Por coherencia, llega un momento en el que uno (allá por 2001) piensa en apuntarse en un gimnasio. Y busca uno que quede cerca de casa, sin reparar en que su precio sea excesivo, ni que esté ubicado en un sótano insalubre en el que, para colmo, se pueden incluso incendiar los vestíbulos (como el año pasado), donde el agua caliente se escatime en las horas de mediana asistencia y donde, en fin, uno no sea más que un número, un pagatini y un pringao. O sea, lo normal.
Ese gimnasio se llama Fitness First. No es que sean más estafadores que otros, no; ni que descuiden al cliente más de lo habitual. En realidad, lo que pasa es que soy muy susceptible. Ya verán, les cuento.
Hace poco cambié de vida, y cuando uno cambia de vida cambia, obviamente, de cuenta bancaria. Eso me pasó a mi y, llevado por un irresistible impulso de cliente cumplidor, me dirigí al Fitness First de mi barrio. Dije que cambiaran la situación de mi suscripción, recogiendo mi nueva cuenta bancaria y, por supuesto, respetando las condiciones pactadas.
En ese momento me dijeron que no había ningún problema, y que en cualquier caso, si lo hubiera, me llamarían al teléfono móvil (que ya tenían en mi ficha, pero que les recordé para la ocasión). Para mi sorpresa, en cambio, el cargo que llegó a mi cuenta era muy superior a la cuota pactada. Yo la devolví, comentando mi disconformidad con la cuota, y volví a pasarme por el gimnasio, donde comenté la situación.
De nuevo me dijeron que no me preocupase, que solucionarían el equívoco. Pero ¿lo solucionaron?
¡No!
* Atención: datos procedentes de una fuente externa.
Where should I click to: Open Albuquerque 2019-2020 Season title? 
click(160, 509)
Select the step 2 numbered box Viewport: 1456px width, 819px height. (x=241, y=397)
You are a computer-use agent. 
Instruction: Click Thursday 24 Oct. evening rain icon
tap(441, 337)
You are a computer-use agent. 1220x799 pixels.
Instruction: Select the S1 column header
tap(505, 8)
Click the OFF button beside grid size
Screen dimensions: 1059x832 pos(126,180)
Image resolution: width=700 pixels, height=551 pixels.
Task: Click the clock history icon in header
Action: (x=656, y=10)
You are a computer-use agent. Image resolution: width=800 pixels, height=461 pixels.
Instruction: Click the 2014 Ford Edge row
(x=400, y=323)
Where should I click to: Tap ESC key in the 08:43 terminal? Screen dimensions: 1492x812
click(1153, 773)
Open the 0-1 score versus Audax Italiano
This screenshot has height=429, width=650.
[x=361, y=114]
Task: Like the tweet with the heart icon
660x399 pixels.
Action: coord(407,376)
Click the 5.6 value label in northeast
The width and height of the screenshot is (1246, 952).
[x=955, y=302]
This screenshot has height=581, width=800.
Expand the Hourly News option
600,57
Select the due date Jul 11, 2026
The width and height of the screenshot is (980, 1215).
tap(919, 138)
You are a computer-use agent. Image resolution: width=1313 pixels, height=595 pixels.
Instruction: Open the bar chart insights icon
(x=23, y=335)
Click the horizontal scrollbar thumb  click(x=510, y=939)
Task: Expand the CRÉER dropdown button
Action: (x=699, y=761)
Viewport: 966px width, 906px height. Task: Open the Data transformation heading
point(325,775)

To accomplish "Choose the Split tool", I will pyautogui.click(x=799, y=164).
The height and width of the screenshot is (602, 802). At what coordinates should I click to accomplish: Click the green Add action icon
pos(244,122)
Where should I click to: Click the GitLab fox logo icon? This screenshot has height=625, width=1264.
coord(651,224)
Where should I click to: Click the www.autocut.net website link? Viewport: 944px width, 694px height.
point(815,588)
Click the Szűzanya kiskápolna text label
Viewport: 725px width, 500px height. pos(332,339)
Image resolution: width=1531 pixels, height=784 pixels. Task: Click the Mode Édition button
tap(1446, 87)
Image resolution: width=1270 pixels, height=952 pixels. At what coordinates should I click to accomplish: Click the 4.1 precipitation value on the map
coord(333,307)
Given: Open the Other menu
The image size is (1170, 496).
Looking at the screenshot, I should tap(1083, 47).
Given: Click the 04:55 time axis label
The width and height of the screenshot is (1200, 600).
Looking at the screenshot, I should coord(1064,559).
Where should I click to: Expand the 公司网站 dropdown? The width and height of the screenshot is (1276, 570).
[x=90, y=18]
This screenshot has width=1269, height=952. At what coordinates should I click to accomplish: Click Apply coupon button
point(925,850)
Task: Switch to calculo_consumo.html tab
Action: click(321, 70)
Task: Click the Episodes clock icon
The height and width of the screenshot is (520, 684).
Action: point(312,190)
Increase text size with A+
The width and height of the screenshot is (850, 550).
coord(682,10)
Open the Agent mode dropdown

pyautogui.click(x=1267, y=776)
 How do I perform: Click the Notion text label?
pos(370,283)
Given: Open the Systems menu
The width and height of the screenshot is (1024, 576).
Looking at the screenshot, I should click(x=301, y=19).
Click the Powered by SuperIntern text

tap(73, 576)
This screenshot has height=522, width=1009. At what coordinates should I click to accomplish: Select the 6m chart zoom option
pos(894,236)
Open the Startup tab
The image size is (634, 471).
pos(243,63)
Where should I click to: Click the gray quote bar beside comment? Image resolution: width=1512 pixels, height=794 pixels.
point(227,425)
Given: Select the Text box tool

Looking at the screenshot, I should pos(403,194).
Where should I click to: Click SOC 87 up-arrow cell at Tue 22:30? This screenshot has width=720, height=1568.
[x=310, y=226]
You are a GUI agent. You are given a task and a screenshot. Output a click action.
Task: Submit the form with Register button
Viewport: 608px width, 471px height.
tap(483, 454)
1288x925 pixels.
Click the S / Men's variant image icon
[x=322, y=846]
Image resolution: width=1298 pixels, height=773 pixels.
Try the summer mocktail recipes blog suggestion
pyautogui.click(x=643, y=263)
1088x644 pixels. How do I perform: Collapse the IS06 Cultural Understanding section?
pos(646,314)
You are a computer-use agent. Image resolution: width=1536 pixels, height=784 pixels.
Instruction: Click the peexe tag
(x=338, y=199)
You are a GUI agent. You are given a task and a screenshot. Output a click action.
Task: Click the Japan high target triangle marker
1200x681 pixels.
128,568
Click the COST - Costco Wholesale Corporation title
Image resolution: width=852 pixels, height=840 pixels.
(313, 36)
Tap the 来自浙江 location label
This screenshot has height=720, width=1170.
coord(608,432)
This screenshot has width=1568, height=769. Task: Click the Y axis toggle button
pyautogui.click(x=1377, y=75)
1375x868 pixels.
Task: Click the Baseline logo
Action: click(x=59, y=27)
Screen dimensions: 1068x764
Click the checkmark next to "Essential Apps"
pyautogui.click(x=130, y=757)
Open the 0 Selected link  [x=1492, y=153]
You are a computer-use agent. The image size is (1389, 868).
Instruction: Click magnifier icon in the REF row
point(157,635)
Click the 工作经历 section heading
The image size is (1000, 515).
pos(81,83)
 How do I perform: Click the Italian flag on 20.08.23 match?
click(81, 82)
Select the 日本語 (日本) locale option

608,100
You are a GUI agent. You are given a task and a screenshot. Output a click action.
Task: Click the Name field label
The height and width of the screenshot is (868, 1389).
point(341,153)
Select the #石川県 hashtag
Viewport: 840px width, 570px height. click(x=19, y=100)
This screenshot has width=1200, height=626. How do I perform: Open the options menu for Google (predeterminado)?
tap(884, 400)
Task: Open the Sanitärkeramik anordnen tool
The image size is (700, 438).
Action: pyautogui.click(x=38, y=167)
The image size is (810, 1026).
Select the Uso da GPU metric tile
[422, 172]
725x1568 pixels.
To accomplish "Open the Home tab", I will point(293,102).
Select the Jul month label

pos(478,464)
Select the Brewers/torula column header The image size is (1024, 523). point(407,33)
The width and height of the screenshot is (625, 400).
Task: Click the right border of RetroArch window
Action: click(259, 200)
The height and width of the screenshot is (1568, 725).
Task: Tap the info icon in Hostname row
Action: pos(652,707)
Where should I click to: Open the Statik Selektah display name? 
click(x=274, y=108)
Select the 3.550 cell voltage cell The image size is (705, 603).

No sólo no solucionaron nada, ni me llamaron, sino que, ante mi estupor, se puso en contacto conmigo una empresa llamada Intrum Justitia. Me enviaron un SMS (¿incumplió Fitness First la Ley Orgánica de Protección de Datos?) en el que me pedían que me pusiera en contacto con ellos. Llamé, y una mujer que parecía una mala réplica de la presentadora El Rival más Débil me abroncó telefónicamente porque no había pagado una supuesta deuda (yo no tenía ni idea de lo que me estaba hablando), y, finalmente, me obligó a colgar o a generarme una úlcera cuando empezó con aquello de "percibo que usted no está colaborando...".
Y hasta ahora. Hoy volveré a hablar con la gente del Fitness First de mi barrio, para agradecerles el trato que como cliente fiel (si no era el más antiguo de sus clientes, poco me faltaba) me han dado, y para comunicarles que, pase lo que pase, nunca dejaré de estarles agradecido por la confianza y el trato humano y cercano que han demostrado conmigo.